I continue to be delighted by the signature ice cream sundae, which United has zhoozhed up for Polaris with a new bowl. (I’m less delighted that the bowl has apparently been cracking and leaving shards of glass in the sundae.)

Also superb: my six-hours-later breakfast, billed as the midnight snack, which I enjoyed immensely. There’s something wonderfully comforting about tomato soup and grilled cheese, and the lobster mac and cheese was impressively tasty. On this schedule of flight, I’ll often have a midnight snack instead of the breakfast (which invariably comes at a point when I’d much rather continue sleeping).

The crew was a mixed bag: while the international service manager (or whatever Continental used to call its pursers) was charming, personable and a true delight — including visiting every passenger for a welcome-on-board chat — the flight attendant serving my aisle seemed overwhelmed by all the Polaris soft product, and didn’t exude the same warmth.

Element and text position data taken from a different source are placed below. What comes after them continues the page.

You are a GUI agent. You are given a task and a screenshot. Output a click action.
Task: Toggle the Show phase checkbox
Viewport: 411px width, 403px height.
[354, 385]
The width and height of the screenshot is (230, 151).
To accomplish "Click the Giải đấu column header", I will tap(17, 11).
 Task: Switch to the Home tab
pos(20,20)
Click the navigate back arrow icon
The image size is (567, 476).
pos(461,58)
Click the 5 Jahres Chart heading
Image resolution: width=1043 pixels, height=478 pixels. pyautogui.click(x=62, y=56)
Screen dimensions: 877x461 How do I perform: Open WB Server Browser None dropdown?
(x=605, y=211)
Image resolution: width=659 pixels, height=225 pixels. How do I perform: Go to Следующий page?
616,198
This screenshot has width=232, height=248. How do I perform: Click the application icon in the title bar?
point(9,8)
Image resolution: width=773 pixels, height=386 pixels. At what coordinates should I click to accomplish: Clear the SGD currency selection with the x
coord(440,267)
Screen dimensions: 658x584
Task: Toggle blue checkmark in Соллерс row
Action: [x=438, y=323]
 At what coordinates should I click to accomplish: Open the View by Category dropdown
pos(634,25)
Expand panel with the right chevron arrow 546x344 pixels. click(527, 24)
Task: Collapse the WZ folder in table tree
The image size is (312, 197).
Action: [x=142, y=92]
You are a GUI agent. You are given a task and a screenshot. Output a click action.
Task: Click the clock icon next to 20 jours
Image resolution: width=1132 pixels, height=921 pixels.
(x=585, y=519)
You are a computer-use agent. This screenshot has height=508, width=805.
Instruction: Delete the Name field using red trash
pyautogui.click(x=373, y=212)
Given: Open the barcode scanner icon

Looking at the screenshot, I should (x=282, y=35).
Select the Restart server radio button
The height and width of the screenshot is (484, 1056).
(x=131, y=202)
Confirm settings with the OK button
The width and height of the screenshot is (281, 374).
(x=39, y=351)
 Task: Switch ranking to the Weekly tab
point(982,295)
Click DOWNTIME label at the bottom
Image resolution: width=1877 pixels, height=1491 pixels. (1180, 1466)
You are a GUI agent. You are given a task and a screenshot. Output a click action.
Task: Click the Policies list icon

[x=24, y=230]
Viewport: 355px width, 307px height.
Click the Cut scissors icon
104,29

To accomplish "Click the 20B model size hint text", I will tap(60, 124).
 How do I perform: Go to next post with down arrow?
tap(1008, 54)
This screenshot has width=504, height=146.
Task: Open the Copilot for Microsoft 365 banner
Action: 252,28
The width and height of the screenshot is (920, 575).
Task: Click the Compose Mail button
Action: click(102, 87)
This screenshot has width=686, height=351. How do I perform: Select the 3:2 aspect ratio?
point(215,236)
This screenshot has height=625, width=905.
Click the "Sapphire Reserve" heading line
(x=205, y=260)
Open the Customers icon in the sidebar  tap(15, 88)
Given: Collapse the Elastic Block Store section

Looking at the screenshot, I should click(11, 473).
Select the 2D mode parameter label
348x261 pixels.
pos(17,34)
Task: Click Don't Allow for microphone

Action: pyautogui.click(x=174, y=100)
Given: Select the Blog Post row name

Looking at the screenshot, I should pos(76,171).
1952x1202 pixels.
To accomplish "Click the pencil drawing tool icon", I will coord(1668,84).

Panasonic’s Ku-band connectivity wasn’t up to the performance I’d found excellent on two previous flights, which was a bit disappointing.

And on arrival at Heathrow, the plane seemed to decide it wanted to be a sightseeing bus and drove around almost the entire airport to get to our gate at the Terminal 2 semi-satellite B building, which is a frustratingly long trek from immigration and baggage claim without either a satellite train (like T5) or enough moving walkways (let alone anything like the Toronto super-fast moving walkway).

Baggage claim, too, was firmly in the “did nobody think of this” camp, and lacked enough space even for a relatively small 787-9. United and the Star Alliance need to deal with these issues with Heathrow: it’s a brand new terminal and puts a damper on even a good flight.

Overall, I was impressed by many of the aspects of the new Polaris service, but it’s clear that there’s much more work to be done in order to bed in the product during and beyond the Fauxlaris phase.